3.1.b. Des commerces gays « ouverts » à la gentrification.

Un deuxième type de commerces gays apparaît moins marqué par cette forte composante identitaire et semble davantage profiter ou favoriser des effets de la gentrification. Cette ouverture tient à deux effets récurrents : un effet secteur (ou type d’activité) et un effet ambiance.

Dans un premier cas, on recense des commerces gays, ayant clairement un affichage identitaire et une orientation spécifiquement homosexuelle, mais il s’agit cette fois-ci de type de commerces et de services différents : boulangerie, librairie, salon de coiffure, boutiques de vêtements, agences de voyage et immobilières. Le nom du commerce, les chartes visuelles choisies et le projet commercial se rattachent explicitement à l’homosexualité masculine. Mais les prestations renvoient à des modes de consommation ou à des services que peuvent rechercher des individus qui habitent et fréquentent le quartier, indépendamment de leur orientation sexuelle et au premier rang desquels on trouve des populations au profil et aux pratiques typiques des gentrifieurs. Ainsi la boulangerie gay du Marais est fréquentée par des habitants du quartier (homosexuels et hétérosexuels), des touristes et des personnes qui travaillent dans le quartier. De la même manière, les agences immobilières gays peuvent accueillir une clientèle majoritairement gay, tout en possédant aussi une clientèle hétérosexuelle composée de ménages aux revenus élevés recherchant un bien immobilier dans des quartiers devenus chers. Parmi elle, on trouve aujourd’hui, dans le Marais, une forte composante étrangère (américaine et italienne notamment). Ces commerces initialement et ouvertement gays attirent ainsi une autre clientèle de jeunes actifs aux revenus élevés et aux pratiques de consommation socialement distinctives (agences de voyage, produits de beauté, design). Ce processus semble concerner de plus en plus la frange des gentrifieurs la plus aisée économiquement, surtout dans le Marais, sous l’effet de l’évolution du quartier depuis une dizaine d’années. Les modes de vie et de consommation au centre-ville tendant globalement à être de plus en plus sélectifs économiquement, ce sont plutôt des yuppies que des gentrifieurs marginaux34 qui peuvent prétendre à ce type de consommation, de biens et de services. C’est moins évident dans le Village qui reste un quartier hétérogène aujourd’hui.

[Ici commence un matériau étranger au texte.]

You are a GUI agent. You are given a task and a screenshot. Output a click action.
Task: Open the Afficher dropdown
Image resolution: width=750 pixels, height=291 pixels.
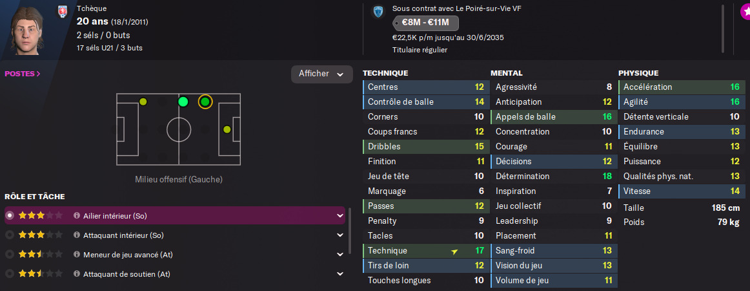[x=322, y=74]
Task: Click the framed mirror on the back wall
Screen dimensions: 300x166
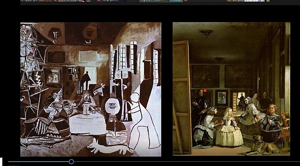Action: click(x=222, y=98)
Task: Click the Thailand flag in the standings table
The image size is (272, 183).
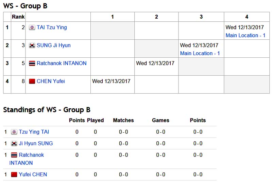Action: click(14, 155)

Mais l’ouverture des commerces gays aux gentrifieurs et à la gentrification peut reposer aussi sur des effets d’ambiance, déjà soulignés. Ce type de configuration présente aujourd’hui trois aspects. D’abord, il tend à s’effacer au fur et à mesure que le processus de gentrification s’amplifie dans un quartier : les populations de gentrifieurs culturels ou marginaux tendent en effet à s’effacer car elles disposent de revenus insuffisants et qu’elles sont plus enclines aussi à fréquenter des lieux plus marginaux et moins conformistes que ce que sont devenus ces quartiers à la mode. C’est l’un des paradoxes bien connus de la gentrification et de ce type de groupes sociaux. Ensuite, cette ouverture concerne donc davantage des gentrifieurs marginaux ou culturels engagés dans des parcours socio-professionnels instables et variées mais possédant en commun des capitaux culturels élevés et des diplômes qui les sanctionnent. Ils ont pu trouver dans certains commerces gays originaux, alternatifs et « exotiques » une ambiance mêlant convivialité, ouverture et avant-garde mais ces caractéristiques sont d’autant plus rares qu’un secteur commercial plus uniforme se constitue dans ces quartiers. Enfin, historiquement, on a montré que ces lieux avaient accentué certains effets de la gentrification en décloisonnant notamment le clivage homo/hétéros : en les accentuant, ils ont paradoxalement réduit les conditions socio-culturelles de leur existence. Ils subsistent donc dans certaines portions des quartiers gays, comme le Haut-Marais par exemple, mais de manière minoritaire et tendent précisément à quitter le quartier pour d’autres espaces encore à conquérir. Dans certains commerces gays, le type d’activité ou l’ambiance du lieu peut apparaître comme « ouvert » à la gentrification, que celle-ci renvoie à des modes de consommation ou à des valeurs culturelles. Dans ce cas, les commerces gays ont joué et peuvent encore jouer un rôle important dans l’entretien et le prolongement des processus de gentrification.

Notes
34.

Distinction présentée largement au cours du chapitre 1.